| GIVEN TEXT |
Adele Stowe-Lindner On Strengthening Leadership And Governance Across Australia’s Community Sector

Adele Stowe-Lindner is Executive Director of Institute of Community Directors Australia, which delivers leadership and governance support to over 350,000 people in the for-purpose sector, annually, across Australia.

Adele has worked over two decades across homelessness, refugee support and educational equity in London and Melbourne. She holds a Master’s in Community Work from the University of London and a Master’s in Leadership from Deakin University

Adele’s career centres on scaling for-purpose organisations for innovation and impact and she currently enjoys serving on three community sector boards.

 

Adele discusses building confident and values-led governance, fostering leadership development within purpose-driven organisations, and why social cohesion, ethical decision making, and professional development are critical for the future of Australia’s not-for-profit sector.

 

Highlights from the interview (listen to the podcast for full details)

[Tom Allen] - To start off, can you please share a bit about your background and what led you to your passion for leadership and governance?

[Adele Stowe-Lindner] - I’ll separate each of these passions because I think I came to them separately. Like many people, my interest in governance initially stemmed from my own board roles. I’ve been on boards for over 13 years, as well as working in roles reporting to boards.

I commenced my first board role untrained, probably like many people, and very nervous. I gained a lot of experience through making many mistakes, again, like many listeners, I’m sure. For my next board role, I was invited to join the board as one of the much younger board members and one of very few women, and that had its own challenges. I learnt a huge amount in that context through the support of the chair and the CEO. All of these combined experiences drew me towards the position I’m in now and my passion for governance.

In terms of leadership, it was a much longer journey. I undertook my first leadership training at the age of 16 in a youth group setting, and it was absolutely love at first sight. Even then, I loved the creativity and potential of leadership, and the fact that you can often see results, not always, but often. I love being creative and having the opportunity to gently push from behind or alongside staff, beneficiaries, or organisations and see them flourish over time.

At 21, because of that opportunity as a youth leader, and because I’m very passionate about leadership opportunities for young people, I was running the youth organisation alongside my peers. That involved residential camps across Australia for hundreds of children aged eight to 18, weekly activities, budgeting, professional development, curriculum design, and even fixing broken infrastructure.

| COLLECTED MATERIAL |
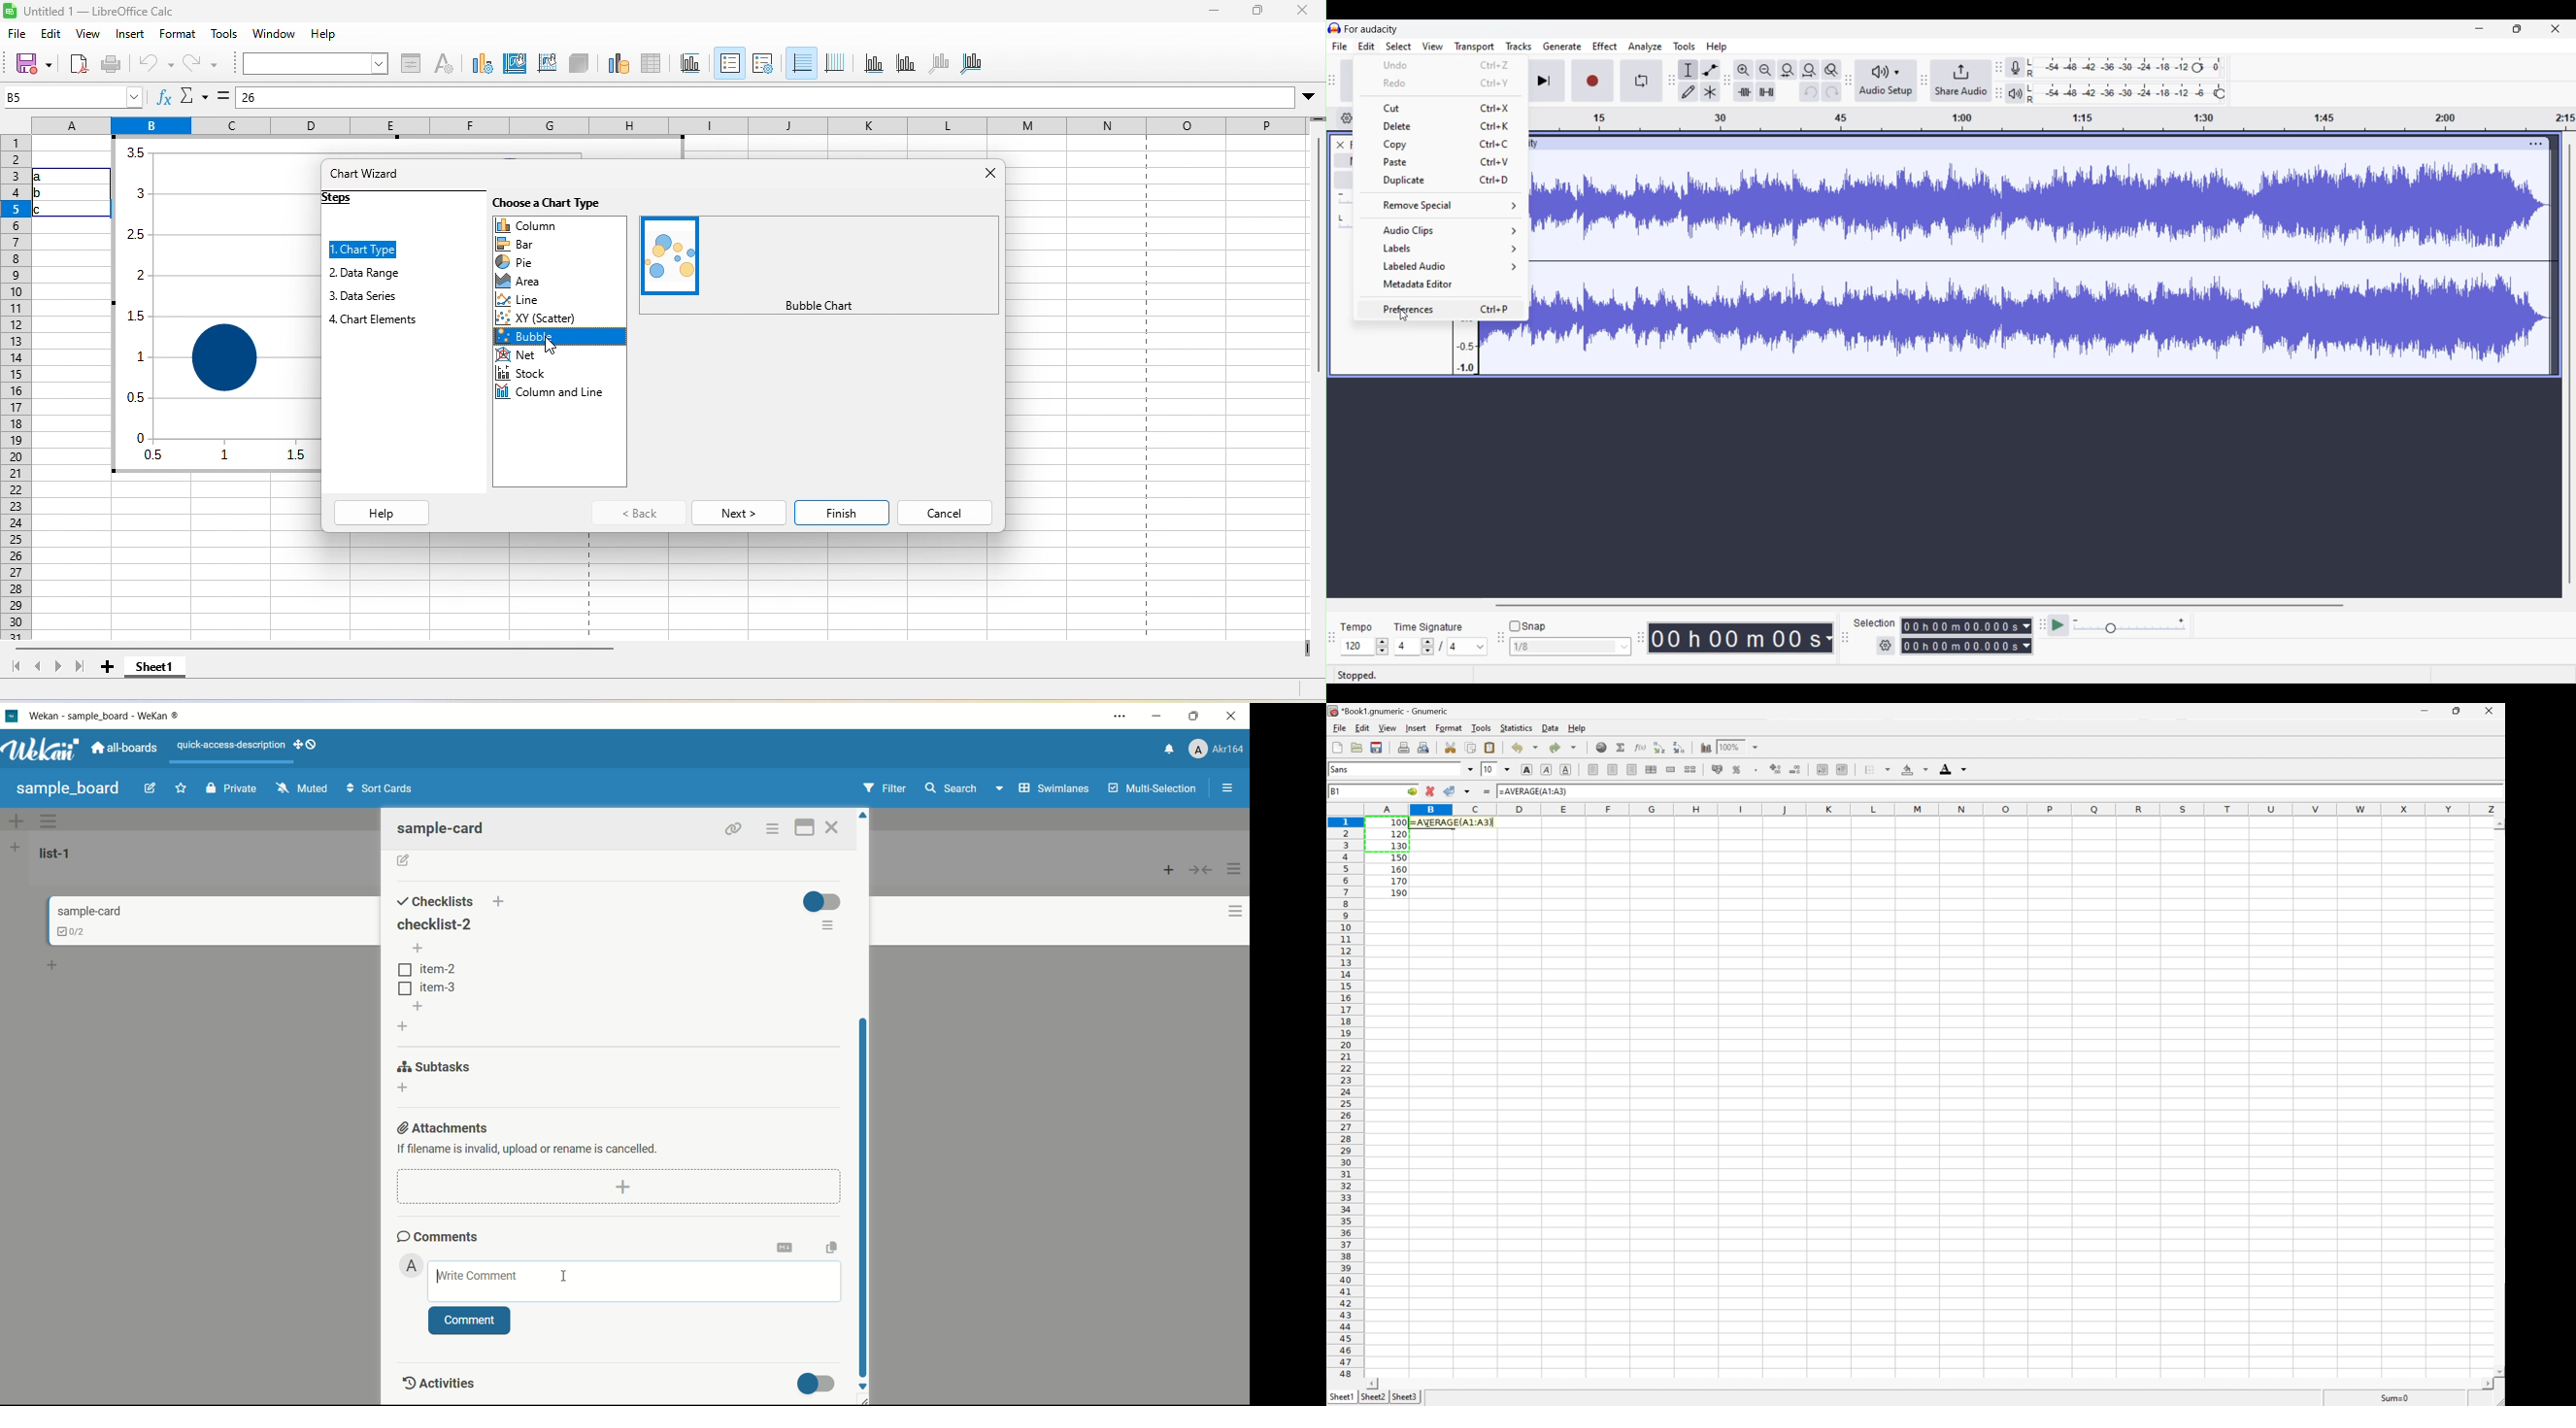 The image size is (2576, 1428). Describe the element at coordinates (22, 35) in the screenshot. I see `file` at that location.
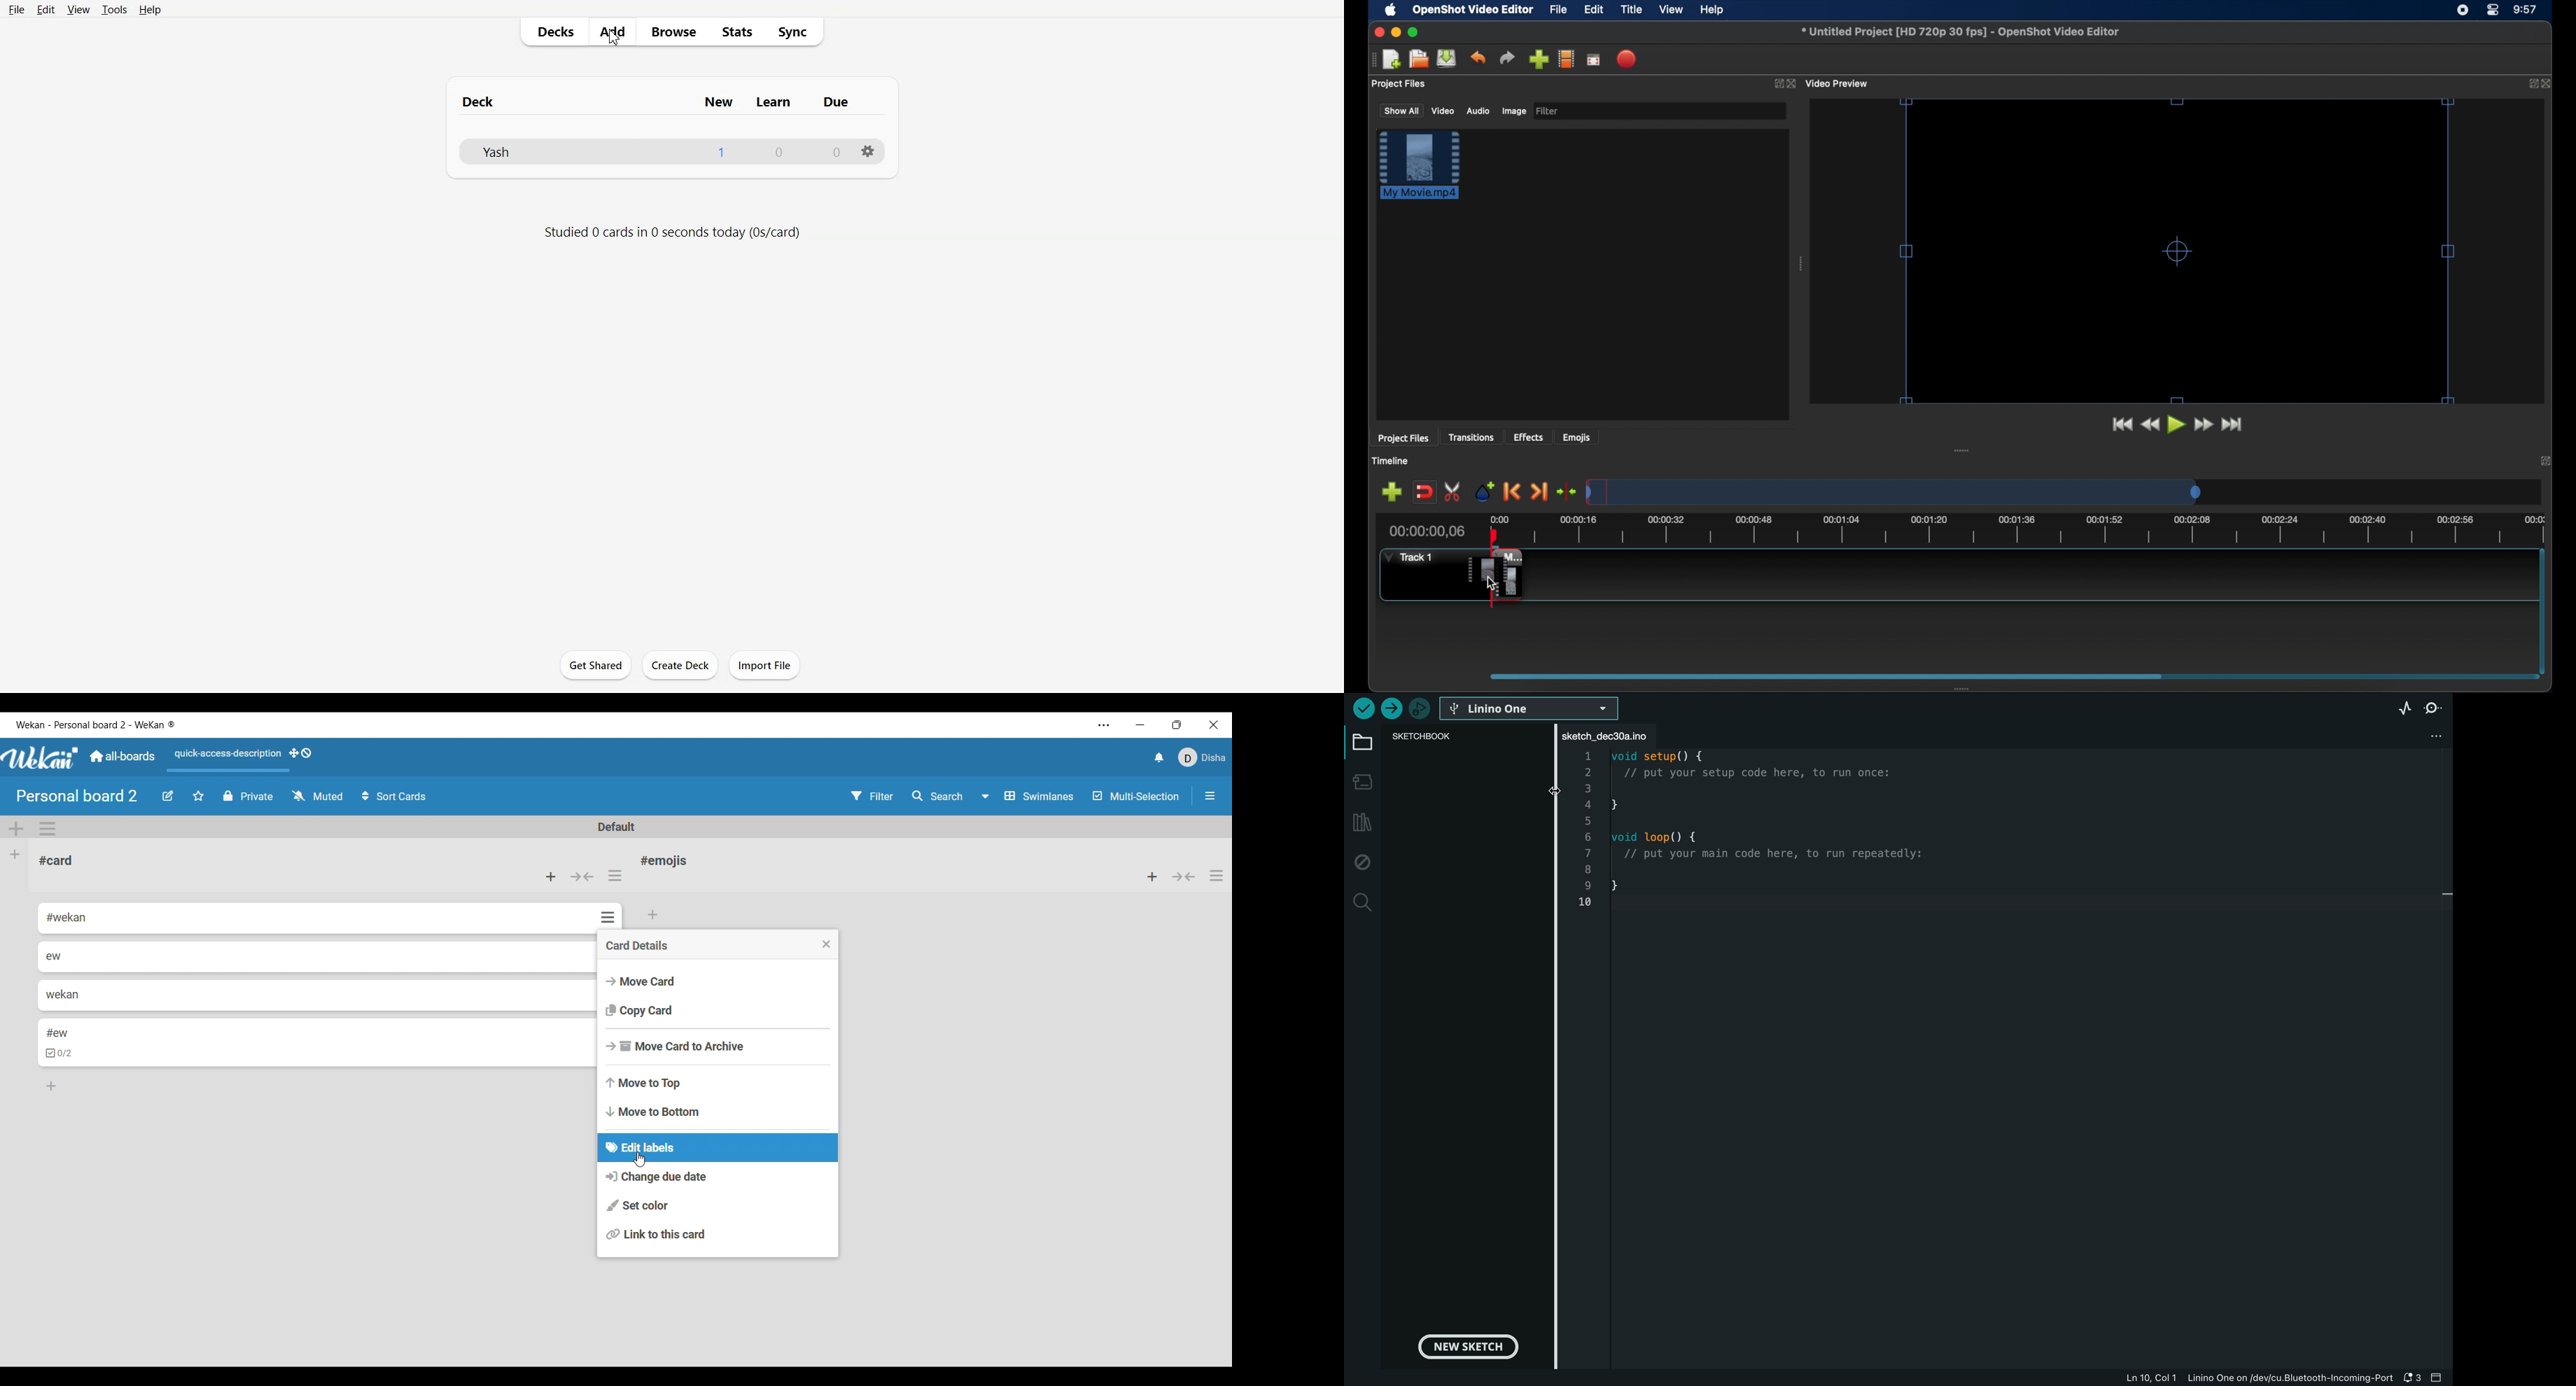 The image size is (2576, 1400). Describe the element at coordinates (680, 665) in the screenshot. I see `Create Deck` at that location.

| EXERCISES |
A. Answer these questions about the Adele Stowe-Lindner interview, each on its own line:
(i) How many people does the Institute of Community Directors Australia support each year?
(ii) How many community sector boards does Adele currently serve on?
(iii) At what age did Adele undertake her first leadership training?
B. Quote word for word the passage from the Adele Stowe-Lindner interview that begins with the words "[Tom Allen] - To" and stops after the words "reporting to boards.".

| SOLUTIONS TO THE TASKS |
A.
(i) Over 350,000 people
(ii) Three
(iii) 16

B.
[Tom Allen] - To start off, can you please share a bit about your background and what led you to your passion for leadership and governance?

[Adele Stowe-Lindner] - I’ll separate each of these passions because I think I came to them separately. Like many people, my interest in governance initially stemmed from my own board roles. I’ve been on boards for over 13 years, as well as working in roles reporting to boards.